OT: accessibility (was "Re: simplified Python parsing question")
Eric S. Johansson
esj at harvee.org
Tue Jul 31 07:56:03 EDT 2012
On 7/30/2012 10:54 PM, Tim Chase wrote:
> On 07/30/12 21:11, Eric S. Johansson wrote:
>> the ability for multiple people to work on the same document at
>> the same time is really important. Can't do that with Word or
>> Libre office. revision tracking in traditional word processors
>> are unpleasant to work with especially if your hands are broken.
> If you're developing, I might recommend using text-based storage and
> actual revision-control software. Hosting HTML (or Restructured
> Text, or plain-text, or LaTeX) documents on a shared repository such
> as GitHub or Bitbucket provides nicely for accessible documentation
> as well as much more powerful revision control.
But then you hit a second layer of "doesn't really work nice with speech
recognition". Using a markup language can actually be more difficult than using
a WYSIWYG editor. For example, with a soft word, I can do most of the basics
using speech commands and I have what's called "Select-and-Say" editing
capability in the buffer. Can't do that with any other editor. They are not
integrated with NaturallySpeaking.
A few years ago I created a small scale framework for speech recognition users
(akasha). You use the domain specific market notation to be able to construct
Web applications. Instead of using classic HTML models, it used things that were
more appropriate to speech driven environment. unlike with HTML, which you
cannot write using speech recognition and a boatload of effort, akasha was 95%
speakable using out-of-the-box speech recognition.
This also brings me to the concept of how the design for speech recognition use.
Modifying an existing user interface or creating a new one either through a
speakable data format and minimal application changes or by the application and
grammar to a recognition engine and manipulating something that isn't speakable.
From experience, outside of the first model works well if you are looking for
relatively easy and very high marks accessibility, the second is required if you
are operating within a team and need to integrate with everybody else.

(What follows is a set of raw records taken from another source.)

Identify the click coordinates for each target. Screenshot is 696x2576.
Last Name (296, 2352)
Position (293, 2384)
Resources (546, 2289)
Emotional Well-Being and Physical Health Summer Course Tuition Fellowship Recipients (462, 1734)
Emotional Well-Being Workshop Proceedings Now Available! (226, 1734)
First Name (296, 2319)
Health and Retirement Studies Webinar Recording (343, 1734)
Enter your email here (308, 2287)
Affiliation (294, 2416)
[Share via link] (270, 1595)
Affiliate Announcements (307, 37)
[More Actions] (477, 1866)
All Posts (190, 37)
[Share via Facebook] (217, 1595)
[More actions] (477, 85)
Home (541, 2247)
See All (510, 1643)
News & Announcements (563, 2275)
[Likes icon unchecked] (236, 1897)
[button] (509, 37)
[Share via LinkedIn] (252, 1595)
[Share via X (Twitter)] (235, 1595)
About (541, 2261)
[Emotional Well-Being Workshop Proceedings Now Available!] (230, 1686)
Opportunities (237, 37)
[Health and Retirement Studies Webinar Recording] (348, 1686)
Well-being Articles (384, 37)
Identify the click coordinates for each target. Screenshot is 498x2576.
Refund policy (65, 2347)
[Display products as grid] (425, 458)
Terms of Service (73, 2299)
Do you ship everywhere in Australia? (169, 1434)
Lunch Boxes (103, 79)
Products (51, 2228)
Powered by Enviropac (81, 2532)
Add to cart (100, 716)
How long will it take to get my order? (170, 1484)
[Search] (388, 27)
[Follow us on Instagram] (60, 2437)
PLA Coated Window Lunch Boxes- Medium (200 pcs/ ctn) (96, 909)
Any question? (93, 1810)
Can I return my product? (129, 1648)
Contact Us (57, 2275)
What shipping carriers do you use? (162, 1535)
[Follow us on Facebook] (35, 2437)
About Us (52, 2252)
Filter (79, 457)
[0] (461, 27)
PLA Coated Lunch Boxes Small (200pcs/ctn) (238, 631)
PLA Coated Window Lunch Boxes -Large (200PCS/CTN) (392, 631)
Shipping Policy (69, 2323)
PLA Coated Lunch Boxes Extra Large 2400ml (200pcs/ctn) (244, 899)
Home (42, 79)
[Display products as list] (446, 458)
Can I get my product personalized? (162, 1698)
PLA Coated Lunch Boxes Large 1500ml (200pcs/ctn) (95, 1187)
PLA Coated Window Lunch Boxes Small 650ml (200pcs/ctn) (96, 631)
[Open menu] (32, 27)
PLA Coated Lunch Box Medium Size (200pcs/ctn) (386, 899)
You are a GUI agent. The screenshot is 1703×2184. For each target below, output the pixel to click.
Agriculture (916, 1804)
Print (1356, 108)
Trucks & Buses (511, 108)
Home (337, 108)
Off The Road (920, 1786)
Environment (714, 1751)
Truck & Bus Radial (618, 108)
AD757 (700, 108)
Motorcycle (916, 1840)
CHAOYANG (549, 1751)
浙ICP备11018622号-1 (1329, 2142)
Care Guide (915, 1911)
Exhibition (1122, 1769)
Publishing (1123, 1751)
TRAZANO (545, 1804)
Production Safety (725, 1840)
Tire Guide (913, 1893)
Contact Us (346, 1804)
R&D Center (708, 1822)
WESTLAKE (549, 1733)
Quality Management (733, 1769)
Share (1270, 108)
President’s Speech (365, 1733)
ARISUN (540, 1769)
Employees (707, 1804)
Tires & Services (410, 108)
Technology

Unfortunately, the second technique points out just how badly designed most
software is and that led me to the concept of no-UI (not unlike no SQL) which is
more controversial than I want to get into right now.
>
>> It would please me greatly if you would be willing to try an
>> experiment. live my life for a while. Sit in a chair and tell
>> somebody what to type and where to move the mouse without moving
>> your hands. keep your hands gripping the arms or the sides of
>> the chair. The rule is you can't touch the keyboard you can't
>> touch the mice, you can't point at the screen. I suspect you
>> would have a hard time surviving half a day with these
>> limitations. no embarrassment in that, most people wouldn't make
>> it as far as a half a day.
> I've tried a similar experiment and am curious on your input device.
> Eye-tracking/dwell-clicking? A sip/puff joystick? Of the various
> input methods I tried, I found that Dasher[1] was the most
> intuitive, had a fairly high input rate and accuracy (both
> initially, and in terms of correcting mistakes I'd made). It also
> had the ability to generate dictionaries/vocabularies that made more
> appropriate/weighted suggestions which might help in certain
> contexts (e.g. pre-load a Python grammar allowing for choosing full
> atoms in a given context).
Just ordinary speech recognition. NaturallySpeaking. Part of my hand problem is
that I no longer have good fine motor control which sucks because I used to
enjoy drawing with pencils and juggling. I've tried dasher and I don't have find
enough motor control to make it work very well. Sometimes I play games with my
girlfriend at fly or die and the user interfaces for the various game
controllers is simple enough that my hands only get in the way some of the time.
Or at least that's what say when she is beating me soundly at billiards. :-)
Some of the ideas you've mentioned have been thought in another contexts. The
problem is that when it comes to working with code, you have two problems.
Creation of code and editing code. Which do you do more? If you're like most of
us, it is editing. That's why I made the toggle words feature something that
would toggle both from a string name to a codename and vice versa.the future
version of this and, this is where I'm going to need a lot of help from the
Python community, would translate the statement in a buffer to a particular
two-dimensional form and place it into a special window that NaturallySpeaking
can operate on. The reason for covering it from the one-dimensional string of a
statement to a two-dimensional form is to make it easier to disambiguate
different features using speech. The idea isn't fully fleshed out because I want
to get through this one first and actually be able to start writing code again.